[Exercise prompt]
Copy the data from the line with "沪ICP备2022034594号-3 (468, 751)" to the line with "[menu] (610, 85)", putting "高级通信工程师" in place of "初级通信工程师" and leaving everything else the same.

#### Dataset content

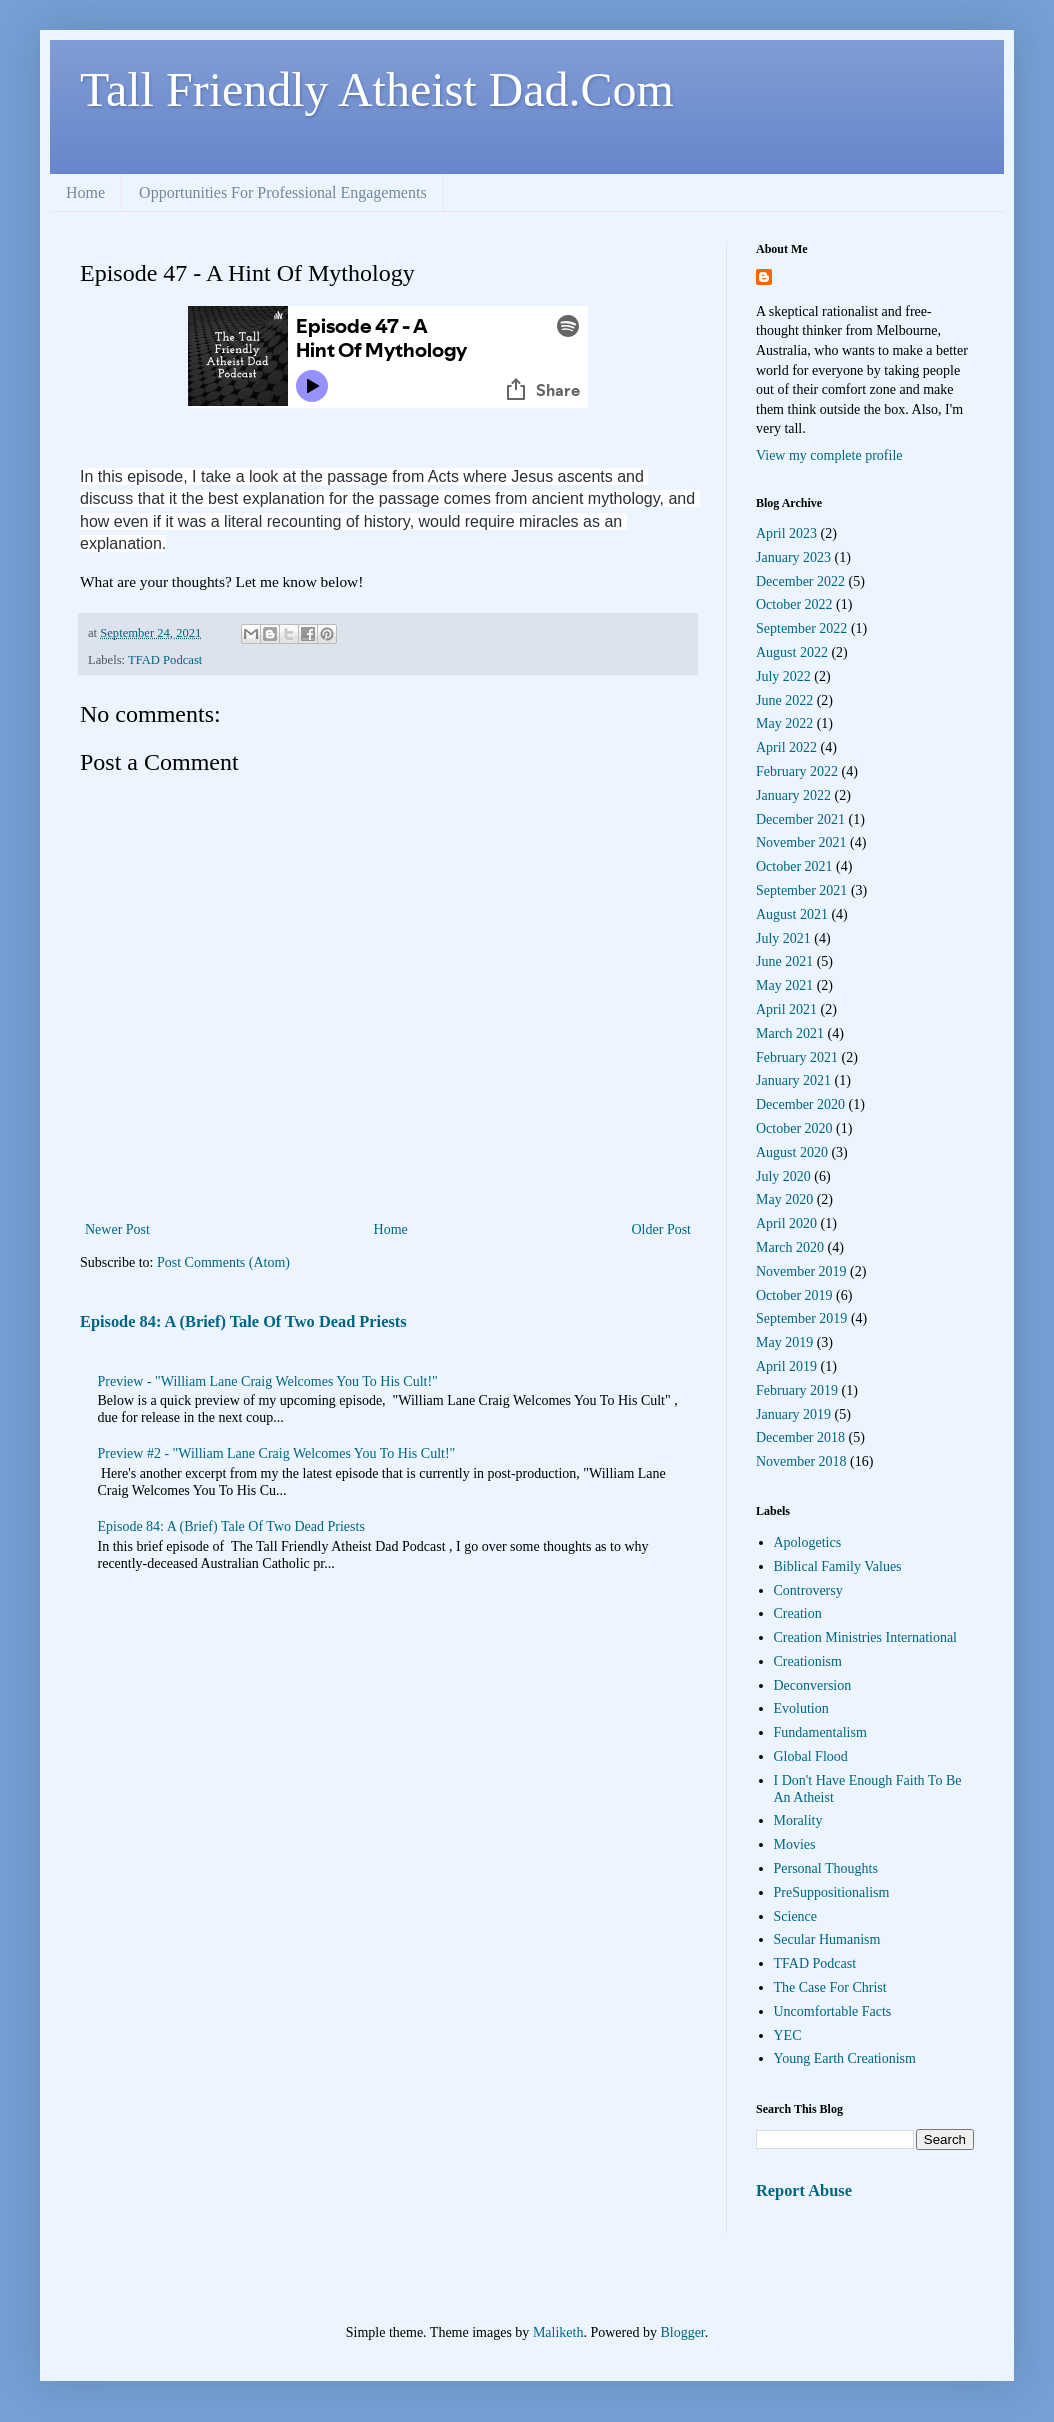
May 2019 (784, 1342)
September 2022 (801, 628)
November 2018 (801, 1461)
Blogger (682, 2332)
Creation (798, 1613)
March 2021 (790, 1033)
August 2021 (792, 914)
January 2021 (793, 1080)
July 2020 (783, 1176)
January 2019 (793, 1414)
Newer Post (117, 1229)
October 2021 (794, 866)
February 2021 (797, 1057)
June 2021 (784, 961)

########
#### Dataset content

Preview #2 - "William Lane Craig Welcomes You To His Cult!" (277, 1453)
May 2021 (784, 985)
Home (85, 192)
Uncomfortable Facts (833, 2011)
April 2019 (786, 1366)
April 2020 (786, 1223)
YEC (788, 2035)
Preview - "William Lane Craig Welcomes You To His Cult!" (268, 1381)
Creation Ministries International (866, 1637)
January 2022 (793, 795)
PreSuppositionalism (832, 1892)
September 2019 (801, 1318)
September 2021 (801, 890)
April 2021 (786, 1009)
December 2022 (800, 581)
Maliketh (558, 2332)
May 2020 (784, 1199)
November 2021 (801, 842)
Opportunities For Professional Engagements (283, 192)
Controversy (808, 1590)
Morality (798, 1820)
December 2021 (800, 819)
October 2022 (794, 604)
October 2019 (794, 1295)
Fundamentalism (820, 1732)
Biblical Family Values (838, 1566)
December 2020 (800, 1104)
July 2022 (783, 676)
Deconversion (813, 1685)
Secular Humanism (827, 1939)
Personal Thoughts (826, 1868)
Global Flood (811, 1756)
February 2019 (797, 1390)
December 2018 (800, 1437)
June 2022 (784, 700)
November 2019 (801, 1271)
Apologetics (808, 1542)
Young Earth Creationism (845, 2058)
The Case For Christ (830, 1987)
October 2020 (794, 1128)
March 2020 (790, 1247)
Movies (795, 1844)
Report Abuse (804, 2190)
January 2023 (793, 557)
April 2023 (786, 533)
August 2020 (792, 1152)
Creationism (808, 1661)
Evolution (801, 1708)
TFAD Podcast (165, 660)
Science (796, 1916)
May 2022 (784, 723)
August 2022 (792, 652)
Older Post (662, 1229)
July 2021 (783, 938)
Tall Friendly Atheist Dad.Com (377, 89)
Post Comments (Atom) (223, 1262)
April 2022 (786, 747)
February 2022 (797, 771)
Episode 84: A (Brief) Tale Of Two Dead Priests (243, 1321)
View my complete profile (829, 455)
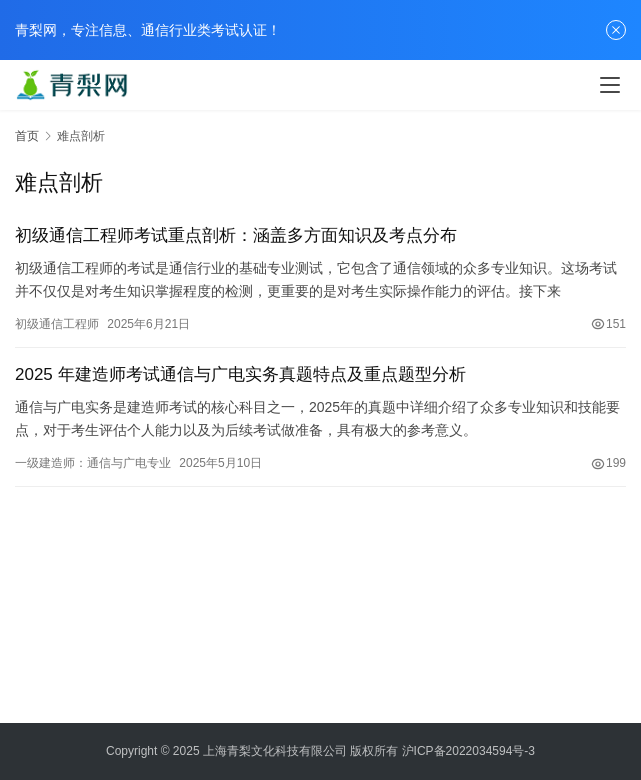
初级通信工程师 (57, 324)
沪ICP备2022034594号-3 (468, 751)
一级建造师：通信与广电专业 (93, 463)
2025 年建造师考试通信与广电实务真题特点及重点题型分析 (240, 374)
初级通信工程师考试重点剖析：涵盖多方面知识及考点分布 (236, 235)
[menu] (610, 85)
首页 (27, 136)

########
#### Dataset content

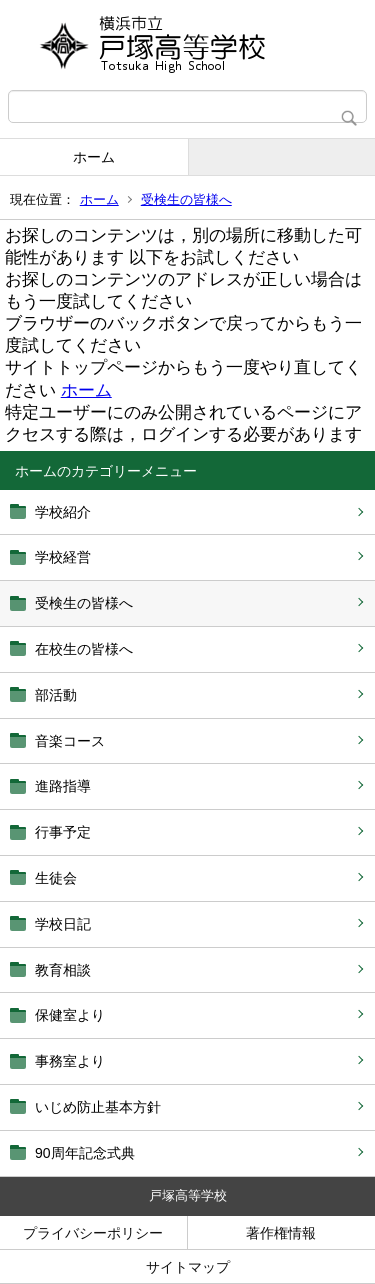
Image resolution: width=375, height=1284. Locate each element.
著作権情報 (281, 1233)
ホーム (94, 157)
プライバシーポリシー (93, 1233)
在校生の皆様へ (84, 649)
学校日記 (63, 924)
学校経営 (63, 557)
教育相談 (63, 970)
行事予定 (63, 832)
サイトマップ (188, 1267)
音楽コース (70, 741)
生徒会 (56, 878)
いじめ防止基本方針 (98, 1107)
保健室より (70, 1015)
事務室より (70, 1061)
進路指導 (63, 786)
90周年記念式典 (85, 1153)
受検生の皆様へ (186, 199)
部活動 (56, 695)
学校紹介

########

[Exercise answer]
沪ICP备2022034594号-3 (468, 751)
一级建造师：通信与广电专业 (93, 463)
2025 年建造师考试通信与广电实务真题特点及重点题型分析 (240, 374)
高级通信工程师考试重点剖析：涵盖多方面知识及考点分布 (236, 235)
[menu] (610, 85)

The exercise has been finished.